#### MATERIALS PROVIDED

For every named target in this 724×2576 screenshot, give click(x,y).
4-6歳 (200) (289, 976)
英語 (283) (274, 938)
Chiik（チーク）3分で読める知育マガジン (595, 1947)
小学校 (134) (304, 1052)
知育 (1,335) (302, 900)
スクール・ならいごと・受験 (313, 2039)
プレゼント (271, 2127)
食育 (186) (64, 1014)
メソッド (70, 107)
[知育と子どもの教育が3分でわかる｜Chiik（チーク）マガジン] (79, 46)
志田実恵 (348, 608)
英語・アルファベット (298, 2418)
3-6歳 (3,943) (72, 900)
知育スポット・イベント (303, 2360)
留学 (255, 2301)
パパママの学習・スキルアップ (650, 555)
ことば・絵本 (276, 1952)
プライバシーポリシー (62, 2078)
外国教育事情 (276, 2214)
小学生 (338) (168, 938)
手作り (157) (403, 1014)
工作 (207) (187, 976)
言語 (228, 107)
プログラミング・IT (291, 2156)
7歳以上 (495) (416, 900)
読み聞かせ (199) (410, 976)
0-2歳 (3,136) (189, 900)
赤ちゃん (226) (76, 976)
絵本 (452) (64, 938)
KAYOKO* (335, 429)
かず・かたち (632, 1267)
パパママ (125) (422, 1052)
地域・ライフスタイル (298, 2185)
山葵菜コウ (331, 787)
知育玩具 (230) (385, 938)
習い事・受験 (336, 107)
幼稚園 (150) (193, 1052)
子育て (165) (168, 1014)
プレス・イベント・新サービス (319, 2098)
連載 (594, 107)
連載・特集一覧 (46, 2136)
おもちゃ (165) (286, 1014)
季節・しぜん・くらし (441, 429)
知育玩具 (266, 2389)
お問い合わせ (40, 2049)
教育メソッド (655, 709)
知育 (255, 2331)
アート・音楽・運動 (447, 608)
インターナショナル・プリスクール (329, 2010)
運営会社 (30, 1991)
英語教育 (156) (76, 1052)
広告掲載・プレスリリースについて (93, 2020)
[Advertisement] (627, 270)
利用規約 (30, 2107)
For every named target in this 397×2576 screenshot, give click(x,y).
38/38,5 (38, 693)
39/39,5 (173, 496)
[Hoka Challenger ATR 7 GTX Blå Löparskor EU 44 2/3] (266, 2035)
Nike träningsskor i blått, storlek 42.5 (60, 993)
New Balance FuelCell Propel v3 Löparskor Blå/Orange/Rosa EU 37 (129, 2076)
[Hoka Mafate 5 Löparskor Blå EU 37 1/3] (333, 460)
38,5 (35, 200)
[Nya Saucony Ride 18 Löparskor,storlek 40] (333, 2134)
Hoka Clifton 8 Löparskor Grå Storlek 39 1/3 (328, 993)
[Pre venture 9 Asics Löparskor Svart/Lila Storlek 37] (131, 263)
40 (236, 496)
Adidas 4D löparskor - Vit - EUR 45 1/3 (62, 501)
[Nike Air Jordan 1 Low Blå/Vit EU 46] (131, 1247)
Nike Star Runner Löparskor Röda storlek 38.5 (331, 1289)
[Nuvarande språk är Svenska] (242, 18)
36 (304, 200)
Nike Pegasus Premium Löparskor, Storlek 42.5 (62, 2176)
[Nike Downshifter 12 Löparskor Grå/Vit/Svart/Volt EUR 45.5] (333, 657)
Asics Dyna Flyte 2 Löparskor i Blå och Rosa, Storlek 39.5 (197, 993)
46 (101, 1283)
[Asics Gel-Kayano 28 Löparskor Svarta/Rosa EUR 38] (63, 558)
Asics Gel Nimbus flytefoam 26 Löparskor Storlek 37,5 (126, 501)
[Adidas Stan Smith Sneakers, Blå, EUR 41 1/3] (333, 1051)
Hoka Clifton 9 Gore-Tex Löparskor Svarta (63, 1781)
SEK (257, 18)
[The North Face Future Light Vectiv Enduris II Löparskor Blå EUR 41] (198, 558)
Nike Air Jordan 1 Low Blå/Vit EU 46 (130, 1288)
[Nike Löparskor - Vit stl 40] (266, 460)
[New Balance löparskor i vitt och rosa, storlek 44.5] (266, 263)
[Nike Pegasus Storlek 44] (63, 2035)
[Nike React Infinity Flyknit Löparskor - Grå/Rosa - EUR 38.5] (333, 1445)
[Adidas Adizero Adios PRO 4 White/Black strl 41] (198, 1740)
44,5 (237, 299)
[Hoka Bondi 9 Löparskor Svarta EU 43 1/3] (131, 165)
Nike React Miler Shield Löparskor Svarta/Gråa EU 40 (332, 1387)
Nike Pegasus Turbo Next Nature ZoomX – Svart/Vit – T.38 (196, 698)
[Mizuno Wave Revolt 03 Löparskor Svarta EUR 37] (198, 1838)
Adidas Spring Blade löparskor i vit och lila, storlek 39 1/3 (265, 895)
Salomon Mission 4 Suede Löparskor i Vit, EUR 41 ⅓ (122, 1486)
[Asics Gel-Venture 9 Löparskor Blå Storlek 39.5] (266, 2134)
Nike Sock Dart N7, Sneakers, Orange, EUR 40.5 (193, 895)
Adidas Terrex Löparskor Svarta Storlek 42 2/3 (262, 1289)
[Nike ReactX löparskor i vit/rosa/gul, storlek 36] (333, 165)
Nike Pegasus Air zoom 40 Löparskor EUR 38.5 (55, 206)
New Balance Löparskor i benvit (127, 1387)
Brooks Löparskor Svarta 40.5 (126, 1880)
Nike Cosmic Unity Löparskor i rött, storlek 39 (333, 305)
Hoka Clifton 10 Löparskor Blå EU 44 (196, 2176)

########

- WHAT NEEDS TO BE DONE -
Once you find the line with "[Asics Gel-Kayano 28" above, print it and every line after it up to and including the line with "[Nike ReactX löparskor", exactly as written and nothing else.

- WRITTEN REPLY -
[Asics Gel-Kayano 28 Löparskor Svarta/Rosa EUR 38] (63, 558)
Asics Gel Nimbus flytefoam 26 Löparskor Storlek 37,5 (126, 501)
[Adidas Stan Smith Sneakers, Blå, EUR 41 1/3] (333, 1051)
Hoka Clifton 9 Gore-Tex Löparskor Svarta (63, 1781)
SEK (257, 18)
[The North Face Future Light Vectiv Enduris II Löparskor Blå EUR 41] (198, 558)
Nike Air Jordan 1 Low Blå/Vit EU 46 (130, 1288)
[Nike Löparskor - Vit stl 40] (266, 460)
[New Balance löparskor i vitt och rosa, storlek 44.5] (266, 263)
[Nike Pegasus Storlek 44] (63, 2035)
[Nike React Infinity Flyknit Löparskor - Grå/Rosa - EUR 38.5] (333, 1445)
[Adidas Adizero Adios PRO 4 White/Black strl 41] (198, 1740)
44,5 (237, 299)
[Hoka Bondi 9 Löparskor Svarta EU 43 1/3] (131, 165)
Nike React Miler Shield Löparskor Svarta/Gråa EU 40 (332, 1387)
Nike Pegasus Turbo Next Nature ZoomX – Svart/Vit – T.38 (196, 698)
[Mizuno Wave Revolt 03 Löparskor Svarta EUR 37] (198, 1838)
Adidas Spring Blade löparskor i vit och lila, storlek 39 1/3 (265, 895)
Salomon Mission 4 Suede Löparskor i Vit, EUR 41 ⅓ (122, 1486)
[Asics Gel-Venture 9 Löparskor Blå Storlek 39.5] (266, 2134)
Nike Sock Dart N7, Sneakers, Orange, EUR 40.5 (193, 895)
Adidas Terrex Löparskor Svarta Storlek 42 2/3 (262, 1289)
[Nike ReactX löparskor i vit/rosa/gul, storlek 36] (333, 165)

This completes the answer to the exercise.